■ **Supplied material**:
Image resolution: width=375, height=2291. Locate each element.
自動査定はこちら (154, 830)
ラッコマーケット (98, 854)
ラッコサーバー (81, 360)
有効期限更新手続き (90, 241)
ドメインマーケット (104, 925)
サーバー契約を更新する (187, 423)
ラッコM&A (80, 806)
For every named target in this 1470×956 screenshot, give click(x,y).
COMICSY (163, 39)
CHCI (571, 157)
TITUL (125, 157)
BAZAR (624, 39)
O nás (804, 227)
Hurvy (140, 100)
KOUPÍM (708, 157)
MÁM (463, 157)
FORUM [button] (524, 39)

---

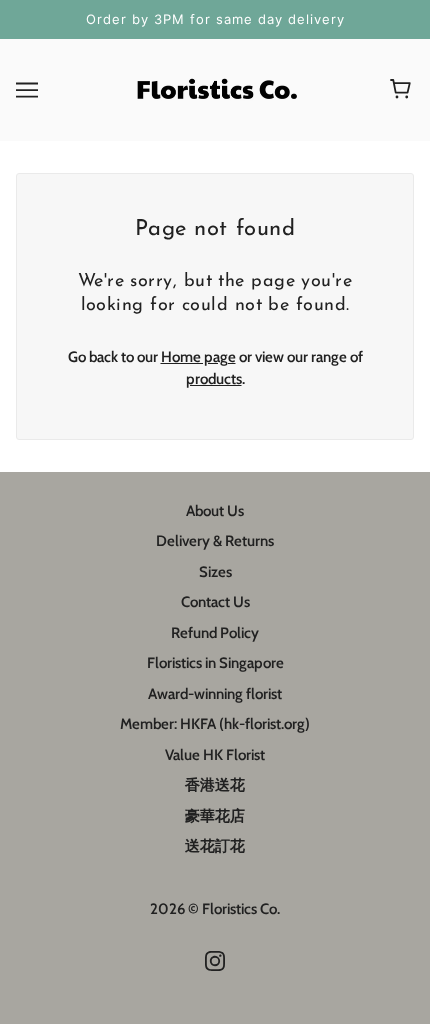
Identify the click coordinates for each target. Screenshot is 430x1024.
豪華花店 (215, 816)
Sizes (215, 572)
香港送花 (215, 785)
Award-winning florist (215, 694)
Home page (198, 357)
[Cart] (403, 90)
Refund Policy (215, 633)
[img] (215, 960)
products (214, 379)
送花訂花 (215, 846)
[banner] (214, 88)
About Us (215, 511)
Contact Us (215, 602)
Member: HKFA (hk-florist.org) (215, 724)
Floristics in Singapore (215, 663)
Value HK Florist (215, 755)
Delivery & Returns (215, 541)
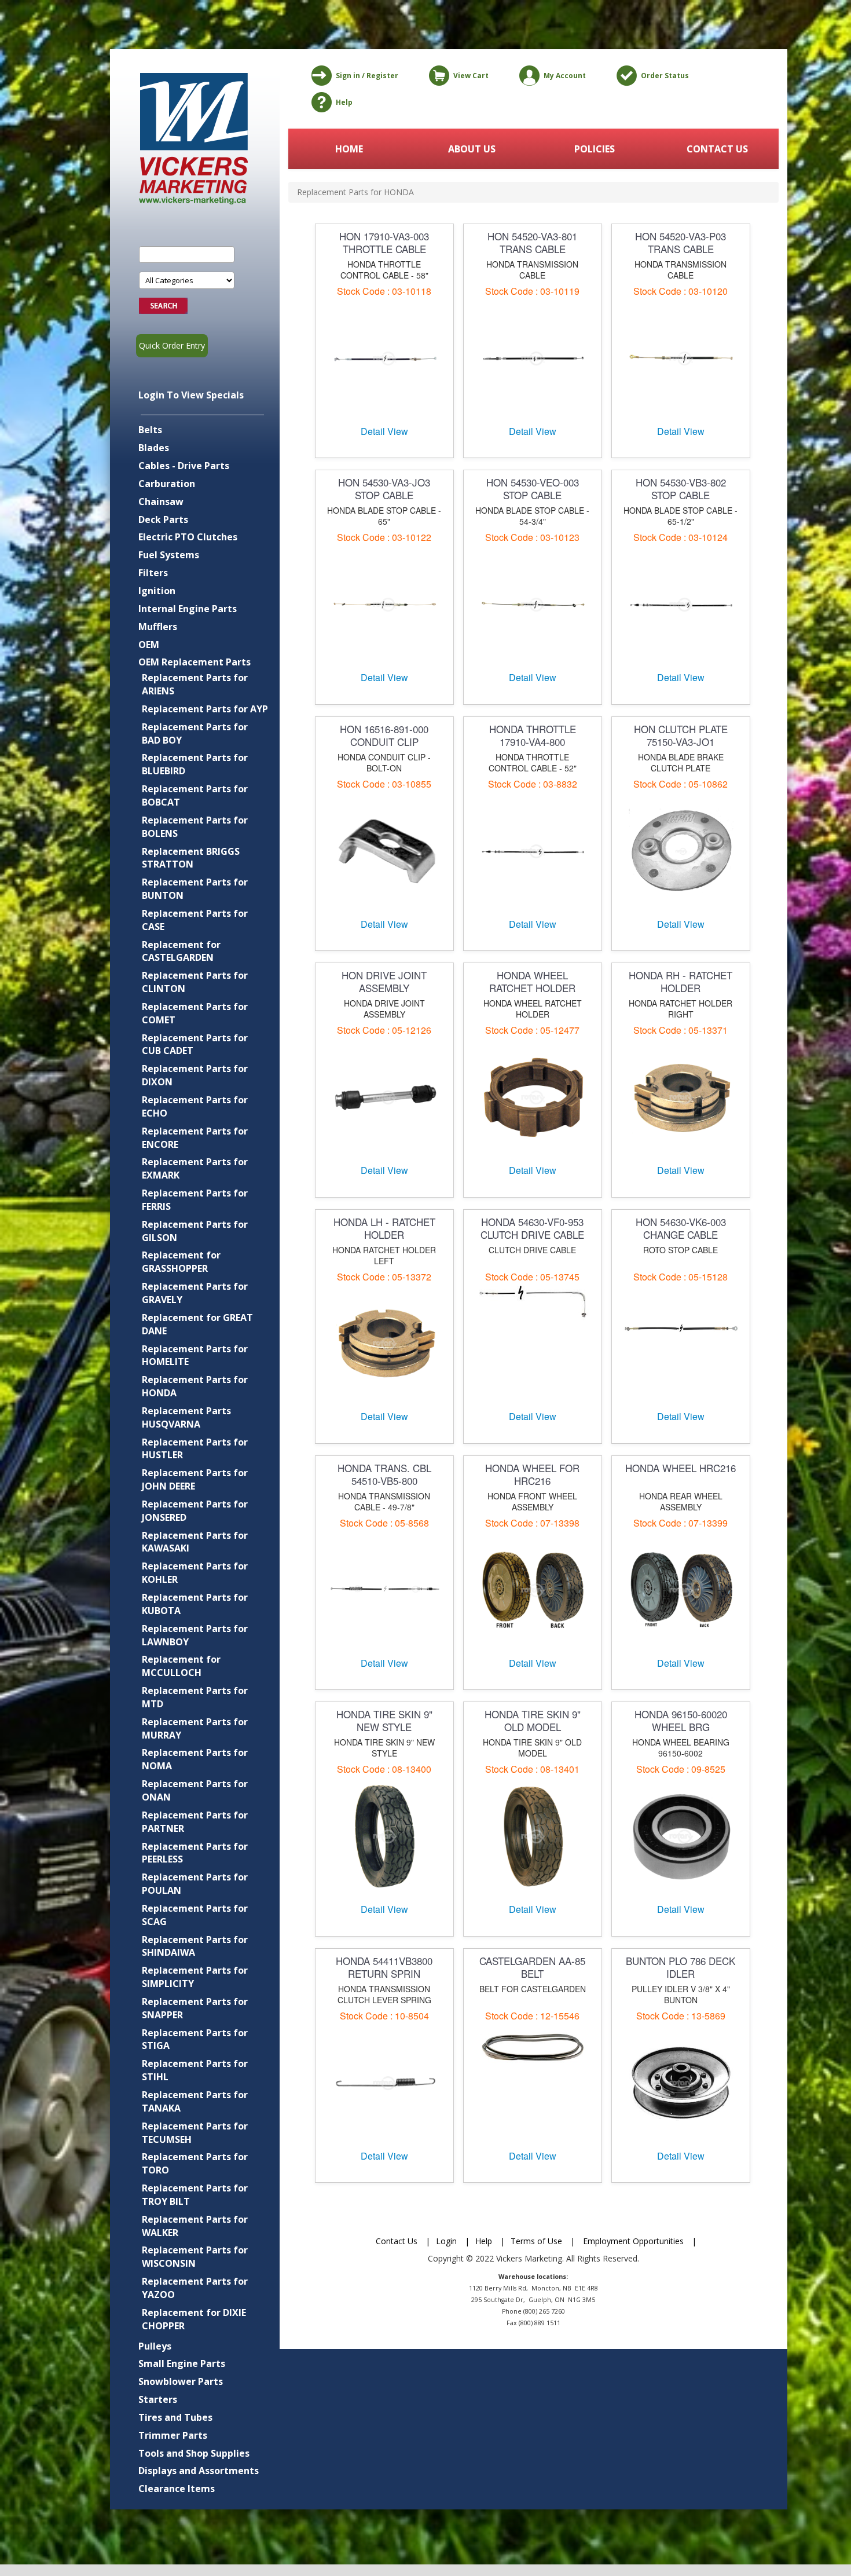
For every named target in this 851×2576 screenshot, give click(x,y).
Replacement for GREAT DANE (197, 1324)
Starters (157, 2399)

■ **Work request**: Only the lines from the one containing "Image resolution: width=375, height=2291." through the one containing "FORUM [button] (524, 39)" are to be retyped, both boundary lines included, with no other material.

■ **Result of the exercise**:
Image resolution: width=375, height=2291. Locate each element.
自動査定はこちら (154, 830)
ラッコマーケット (98, 854)
ラッコサーバー (81, 360)
有効期限更新手続き (90, 241)
ドメインマーケット (104, 925)
サーバー契約を更新する (187, 423)
ラッコM&A (80, 806)
For every named target in this 1470×956 screenshot, give click(x,y).
COMICSY (163, 39)
CHCI (571, 157)
TITUL (125, 157)
BAZAR (624, 39)
O nás (804, 227)
Hurvy (140, 100)
KOUPÍM (708, 157)
MÁM (463, 157)
FORUM [button] (524, 39)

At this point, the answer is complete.